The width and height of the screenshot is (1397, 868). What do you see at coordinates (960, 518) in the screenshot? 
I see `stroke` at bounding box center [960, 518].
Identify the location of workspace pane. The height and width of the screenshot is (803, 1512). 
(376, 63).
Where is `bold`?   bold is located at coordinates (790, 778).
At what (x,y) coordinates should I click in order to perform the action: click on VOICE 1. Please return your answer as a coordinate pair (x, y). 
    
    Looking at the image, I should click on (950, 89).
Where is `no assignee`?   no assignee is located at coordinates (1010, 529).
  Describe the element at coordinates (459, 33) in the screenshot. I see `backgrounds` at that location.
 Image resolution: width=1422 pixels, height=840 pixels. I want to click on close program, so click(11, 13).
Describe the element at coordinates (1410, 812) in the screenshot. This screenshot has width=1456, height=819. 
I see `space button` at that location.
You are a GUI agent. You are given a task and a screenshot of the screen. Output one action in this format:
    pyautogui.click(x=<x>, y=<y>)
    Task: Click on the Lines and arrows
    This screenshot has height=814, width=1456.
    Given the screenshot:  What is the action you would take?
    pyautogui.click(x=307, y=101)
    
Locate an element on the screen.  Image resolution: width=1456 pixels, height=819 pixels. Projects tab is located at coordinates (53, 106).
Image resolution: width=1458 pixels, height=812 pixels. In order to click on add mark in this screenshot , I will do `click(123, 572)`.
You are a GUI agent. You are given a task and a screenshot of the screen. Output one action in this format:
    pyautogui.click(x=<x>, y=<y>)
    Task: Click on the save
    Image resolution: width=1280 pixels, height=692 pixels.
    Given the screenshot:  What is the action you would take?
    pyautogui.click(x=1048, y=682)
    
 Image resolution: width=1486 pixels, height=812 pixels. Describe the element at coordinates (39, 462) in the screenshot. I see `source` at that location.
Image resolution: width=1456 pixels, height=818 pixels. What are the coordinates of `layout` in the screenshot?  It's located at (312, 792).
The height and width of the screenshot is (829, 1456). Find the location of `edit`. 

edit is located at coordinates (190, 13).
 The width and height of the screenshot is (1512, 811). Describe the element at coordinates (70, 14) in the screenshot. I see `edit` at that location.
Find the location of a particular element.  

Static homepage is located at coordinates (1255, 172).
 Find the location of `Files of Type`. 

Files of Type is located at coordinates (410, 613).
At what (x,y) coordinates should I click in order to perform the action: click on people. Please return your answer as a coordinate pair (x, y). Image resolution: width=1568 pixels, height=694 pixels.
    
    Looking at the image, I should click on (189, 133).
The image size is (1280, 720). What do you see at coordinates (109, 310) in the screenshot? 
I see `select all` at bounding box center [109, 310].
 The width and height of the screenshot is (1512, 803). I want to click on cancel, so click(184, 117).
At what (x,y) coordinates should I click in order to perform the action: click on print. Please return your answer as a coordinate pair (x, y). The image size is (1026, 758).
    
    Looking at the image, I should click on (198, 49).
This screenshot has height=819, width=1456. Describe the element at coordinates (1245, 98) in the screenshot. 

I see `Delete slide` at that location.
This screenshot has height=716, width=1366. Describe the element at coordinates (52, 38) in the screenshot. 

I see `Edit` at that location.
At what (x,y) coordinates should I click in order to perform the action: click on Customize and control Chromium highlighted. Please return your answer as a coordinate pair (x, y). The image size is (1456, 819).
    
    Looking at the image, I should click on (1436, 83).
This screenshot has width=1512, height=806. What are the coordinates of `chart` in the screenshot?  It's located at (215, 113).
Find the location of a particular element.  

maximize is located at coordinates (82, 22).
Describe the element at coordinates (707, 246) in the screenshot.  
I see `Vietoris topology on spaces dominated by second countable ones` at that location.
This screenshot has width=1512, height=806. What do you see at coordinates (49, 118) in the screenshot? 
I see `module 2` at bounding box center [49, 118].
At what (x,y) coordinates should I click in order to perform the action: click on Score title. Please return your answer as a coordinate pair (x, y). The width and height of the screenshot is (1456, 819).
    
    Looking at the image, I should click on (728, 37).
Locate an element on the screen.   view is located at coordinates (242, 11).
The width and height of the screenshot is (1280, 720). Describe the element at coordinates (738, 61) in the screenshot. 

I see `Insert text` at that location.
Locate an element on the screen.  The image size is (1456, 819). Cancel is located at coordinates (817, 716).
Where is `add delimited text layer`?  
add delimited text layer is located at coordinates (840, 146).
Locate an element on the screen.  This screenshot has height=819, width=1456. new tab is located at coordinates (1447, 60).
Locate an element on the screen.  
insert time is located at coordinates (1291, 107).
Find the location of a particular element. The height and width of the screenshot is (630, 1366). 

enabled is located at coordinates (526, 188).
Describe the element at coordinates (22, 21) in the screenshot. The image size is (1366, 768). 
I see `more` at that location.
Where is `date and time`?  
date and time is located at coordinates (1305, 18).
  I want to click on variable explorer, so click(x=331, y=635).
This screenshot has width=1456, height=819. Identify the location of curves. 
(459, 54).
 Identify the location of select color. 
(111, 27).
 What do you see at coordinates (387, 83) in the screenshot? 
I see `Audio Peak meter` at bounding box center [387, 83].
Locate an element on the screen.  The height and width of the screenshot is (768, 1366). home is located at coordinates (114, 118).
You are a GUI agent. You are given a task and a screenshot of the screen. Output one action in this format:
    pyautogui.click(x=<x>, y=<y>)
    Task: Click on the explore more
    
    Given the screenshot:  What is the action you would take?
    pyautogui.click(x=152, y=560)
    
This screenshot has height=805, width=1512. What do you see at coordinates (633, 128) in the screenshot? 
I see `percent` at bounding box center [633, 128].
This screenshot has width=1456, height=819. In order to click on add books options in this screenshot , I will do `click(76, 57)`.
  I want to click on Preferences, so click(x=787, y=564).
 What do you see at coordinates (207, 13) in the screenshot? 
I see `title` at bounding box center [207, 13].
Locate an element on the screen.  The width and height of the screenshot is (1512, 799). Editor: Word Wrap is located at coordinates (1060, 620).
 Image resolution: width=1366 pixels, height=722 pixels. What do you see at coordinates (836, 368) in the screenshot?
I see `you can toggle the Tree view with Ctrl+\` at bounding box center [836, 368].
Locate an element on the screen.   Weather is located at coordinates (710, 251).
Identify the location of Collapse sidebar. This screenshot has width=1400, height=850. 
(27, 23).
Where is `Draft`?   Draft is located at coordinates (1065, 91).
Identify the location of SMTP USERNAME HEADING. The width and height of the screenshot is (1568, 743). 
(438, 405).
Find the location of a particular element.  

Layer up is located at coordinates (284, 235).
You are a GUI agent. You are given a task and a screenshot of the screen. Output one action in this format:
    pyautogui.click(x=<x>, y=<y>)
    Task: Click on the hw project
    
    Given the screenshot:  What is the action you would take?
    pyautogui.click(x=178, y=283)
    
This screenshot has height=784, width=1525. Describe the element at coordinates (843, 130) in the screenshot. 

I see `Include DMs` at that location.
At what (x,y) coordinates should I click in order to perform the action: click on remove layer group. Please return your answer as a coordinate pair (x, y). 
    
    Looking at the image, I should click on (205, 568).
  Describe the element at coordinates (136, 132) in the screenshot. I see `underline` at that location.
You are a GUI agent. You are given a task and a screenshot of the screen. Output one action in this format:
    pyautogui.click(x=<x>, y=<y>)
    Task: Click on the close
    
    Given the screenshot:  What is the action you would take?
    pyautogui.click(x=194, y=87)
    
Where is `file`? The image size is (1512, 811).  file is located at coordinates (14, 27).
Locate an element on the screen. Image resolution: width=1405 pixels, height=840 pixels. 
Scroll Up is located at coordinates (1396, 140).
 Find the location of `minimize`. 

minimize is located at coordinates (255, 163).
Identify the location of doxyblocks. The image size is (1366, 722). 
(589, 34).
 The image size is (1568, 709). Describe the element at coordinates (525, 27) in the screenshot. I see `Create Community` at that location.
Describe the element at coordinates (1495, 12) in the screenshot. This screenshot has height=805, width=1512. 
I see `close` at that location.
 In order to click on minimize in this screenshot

◆ **REQUIREMENTS**
Put the lines of the data above starting at the line containing "Image resolution: width=1458" and ending at the line containing "Looking at the image, I should click on (189, 133)." into a JSON list of strings, one string per line, with blank lines omitted.

◆ **TASK OUTPUT**
[
  "Image resolution: width=1458 pixels, height=812 pixels. In order to click on add mark in this screenshot , I will do `click(123, 572)`.",
  "You are a GUI agent. You are given a task and a screenshot of the screen. Output one action in this format:",
  "    pyautogui.click(x=<x>, y=<y>)",
  "    Task: Click on the save",
  "    Image resolution: width=1280 pixels, height=692 pixels.",
  "    Given the screenshot:  What is the action you would take?",
  "    pyautogui.click(x=1048, y=682)",
  " Image resolution: width=1486 pixels, height=812 pixels. Describe the element at coordinates (39, 462) in the screenshot. I see `source` at that location.",
  "Image resolution: width=1456 pixels, height=818 pixels. What are the coordinates of `layout` in the screenshot?  It's located at (312, 792).",
  "The height and width of the screenshot is (829, 1456). Find the location of `edit`. ",
  "edit is located at coordinates (190, 13).",
  " The width and height of the screenshot is (1512, 811). Describe the element at coordinates (70, 14) in the screenshot. I see `edit` at that location.",
  "Find the location of a particular element.  ",
  "Static homepage is located at coordinates (1255, 172).",
  " Find the location of `Files of Type`. ",
  "Files of Type is located at coordinates (410, 613).",
  "At what (x,y) coordinates should I click in order to perform the action: click on people. Please return your answer as a coordinate pair (x, y). Image resolution: width=1568 pixels, height=694 pixels.",
  "    Looking at the image, I should click on (189, 133)."
]